Sección de texto
Decía Walter Benjamin que el arte de contar historias es el arte de saber seguir contándolas. Alejandro Zambra (Santiago de Chile, 1975) haría suyo este aserto sin discusión. Pero no solo se queda en esto, sino que expande esta observación del gran Benjamin y lo liga con la necesidad de escribir y leer: “Escribimos y leemos como si nunca fuéramos a renegar de lo que pensamos, de lo que somos ahora. Y es mejor que sea esa la pulsión, porque de otro modo no escribiríamos, seguiríamos pegados en el silencio, pero no está de más recordar que cuando hablamos sobre la infancia o sobre la adolescencia exhibimos en primer lugar, y a veces únicamente, nuestra implacable capacidad de olvido”.
Esta tarea de escritura y lectura descritas conforman un escrutinio permanente en la creación literaria de un autor que ha querido mostrar en toda su obra escrita, desde sus dos libros de poemas Bahía Inútil (1998) y Mundanza (2003), o las publicaciones de sus novelas, desde Bonsái (2006), La vida privada de los árboles (2007) y Formas de volver a casa (2011) un empeño denodado de reflejar su propio alegato generacional, en el que el hogar, la educación, los afectos y desafectos interfieren con amplia resonancia en su escritorio. Ahora, casi una década después de la publicación de su última novela, Zambra regresa al género, vuelve al laberinto ficcional de la novela, pero, en esta ocasión, con mayor desenfado y desmesura, con una sorprendente y provocativa novela larga.
Poeta chileno (Anagrama, 2020) es, sobre todo, su propuesta narrativa más arriesgada y ambiciosa, un libro, bienhumorado y chispeante, de una vena satírica en la que su autor, además de contarnos las relaciones de familia, de pareja y amistad de sus protagonistas, proclama su amor encendido a la poesía. Zambra se divierte y nos divierte haciendo gala de una prosa desenfadada y ágil que modula con suma eficacia y resultado, ya sea cuando se trata de situaciones íntimas, como cuando corresponde a momentos más mundanos, artísticos o trascendentales.

Requisitos de la tarea
Según el texto sobre Alejandro Zambra, ¿qué editorial publicó Poeta chileno y en qué año? Los ítems proceden de una fuente distinta.

Sección de datos
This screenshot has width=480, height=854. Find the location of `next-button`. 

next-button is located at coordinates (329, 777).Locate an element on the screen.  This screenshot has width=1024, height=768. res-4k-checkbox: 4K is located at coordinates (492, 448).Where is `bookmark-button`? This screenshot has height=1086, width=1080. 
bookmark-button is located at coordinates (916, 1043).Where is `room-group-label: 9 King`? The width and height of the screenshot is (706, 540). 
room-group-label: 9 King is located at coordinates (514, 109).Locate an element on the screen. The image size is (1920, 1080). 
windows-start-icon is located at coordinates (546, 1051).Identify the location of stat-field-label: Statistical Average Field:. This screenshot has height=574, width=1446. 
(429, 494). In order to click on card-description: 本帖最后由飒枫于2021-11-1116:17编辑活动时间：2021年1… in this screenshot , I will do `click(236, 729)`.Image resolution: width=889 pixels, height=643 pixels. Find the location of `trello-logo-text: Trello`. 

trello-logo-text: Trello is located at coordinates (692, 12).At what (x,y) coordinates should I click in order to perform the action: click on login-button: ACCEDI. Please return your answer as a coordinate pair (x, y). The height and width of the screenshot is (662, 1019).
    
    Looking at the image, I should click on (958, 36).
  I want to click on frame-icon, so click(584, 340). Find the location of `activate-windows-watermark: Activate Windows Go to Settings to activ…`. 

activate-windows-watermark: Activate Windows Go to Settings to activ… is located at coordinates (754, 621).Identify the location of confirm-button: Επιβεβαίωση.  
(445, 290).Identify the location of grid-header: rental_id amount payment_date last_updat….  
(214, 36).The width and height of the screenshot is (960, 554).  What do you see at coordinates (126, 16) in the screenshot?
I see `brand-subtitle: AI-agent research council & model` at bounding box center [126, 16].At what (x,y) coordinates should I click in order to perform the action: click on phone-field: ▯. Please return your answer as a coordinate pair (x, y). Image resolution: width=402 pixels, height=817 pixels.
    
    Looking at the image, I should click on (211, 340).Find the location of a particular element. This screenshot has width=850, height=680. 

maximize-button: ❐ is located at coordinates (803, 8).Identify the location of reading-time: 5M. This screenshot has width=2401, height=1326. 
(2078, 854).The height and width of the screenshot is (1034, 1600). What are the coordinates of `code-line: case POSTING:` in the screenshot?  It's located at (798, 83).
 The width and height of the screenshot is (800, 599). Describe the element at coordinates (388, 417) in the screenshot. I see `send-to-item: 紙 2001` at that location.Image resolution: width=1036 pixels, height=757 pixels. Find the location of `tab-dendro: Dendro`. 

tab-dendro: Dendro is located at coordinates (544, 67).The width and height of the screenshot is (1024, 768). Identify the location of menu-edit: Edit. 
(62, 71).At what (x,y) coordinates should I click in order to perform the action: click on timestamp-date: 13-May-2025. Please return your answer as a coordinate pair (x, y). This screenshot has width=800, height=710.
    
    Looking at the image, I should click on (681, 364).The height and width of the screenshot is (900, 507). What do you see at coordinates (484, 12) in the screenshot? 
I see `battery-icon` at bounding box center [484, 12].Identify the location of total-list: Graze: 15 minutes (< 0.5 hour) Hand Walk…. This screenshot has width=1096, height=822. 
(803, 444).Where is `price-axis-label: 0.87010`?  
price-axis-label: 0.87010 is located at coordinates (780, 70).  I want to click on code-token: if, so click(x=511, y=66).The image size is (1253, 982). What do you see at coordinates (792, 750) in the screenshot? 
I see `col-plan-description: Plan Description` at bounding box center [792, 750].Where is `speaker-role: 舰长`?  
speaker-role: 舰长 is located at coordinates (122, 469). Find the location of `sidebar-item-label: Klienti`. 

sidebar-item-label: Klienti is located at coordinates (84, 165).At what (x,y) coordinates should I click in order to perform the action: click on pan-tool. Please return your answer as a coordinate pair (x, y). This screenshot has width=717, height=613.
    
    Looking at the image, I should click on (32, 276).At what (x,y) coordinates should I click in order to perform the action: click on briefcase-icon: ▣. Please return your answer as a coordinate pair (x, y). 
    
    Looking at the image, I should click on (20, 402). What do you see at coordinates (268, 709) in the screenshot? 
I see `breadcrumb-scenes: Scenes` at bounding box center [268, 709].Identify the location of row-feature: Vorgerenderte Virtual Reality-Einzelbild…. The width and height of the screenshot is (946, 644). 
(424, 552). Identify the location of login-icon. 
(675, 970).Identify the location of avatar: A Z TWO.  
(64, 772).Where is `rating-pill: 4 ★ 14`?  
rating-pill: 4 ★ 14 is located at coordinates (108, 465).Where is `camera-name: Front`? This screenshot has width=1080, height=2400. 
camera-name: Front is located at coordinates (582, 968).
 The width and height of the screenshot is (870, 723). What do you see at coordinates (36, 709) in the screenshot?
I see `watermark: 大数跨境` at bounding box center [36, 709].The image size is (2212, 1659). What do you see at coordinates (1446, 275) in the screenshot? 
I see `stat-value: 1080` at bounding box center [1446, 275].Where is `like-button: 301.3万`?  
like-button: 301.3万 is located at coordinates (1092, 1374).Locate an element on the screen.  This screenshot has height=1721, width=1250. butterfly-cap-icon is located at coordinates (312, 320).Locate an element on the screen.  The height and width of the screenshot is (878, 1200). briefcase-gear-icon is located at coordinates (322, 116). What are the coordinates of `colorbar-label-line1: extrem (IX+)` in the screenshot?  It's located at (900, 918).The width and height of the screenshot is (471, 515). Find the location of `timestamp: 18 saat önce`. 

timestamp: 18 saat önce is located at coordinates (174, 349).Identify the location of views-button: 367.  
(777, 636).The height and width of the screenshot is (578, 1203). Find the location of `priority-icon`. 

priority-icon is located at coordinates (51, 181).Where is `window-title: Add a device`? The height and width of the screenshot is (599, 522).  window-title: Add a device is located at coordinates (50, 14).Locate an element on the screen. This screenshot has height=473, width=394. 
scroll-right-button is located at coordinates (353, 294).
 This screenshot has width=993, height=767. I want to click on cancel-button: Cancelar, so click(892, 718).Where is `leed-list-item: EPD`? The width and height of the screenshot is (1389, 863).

Resultado del ejercicio
Anagrama, en 2020.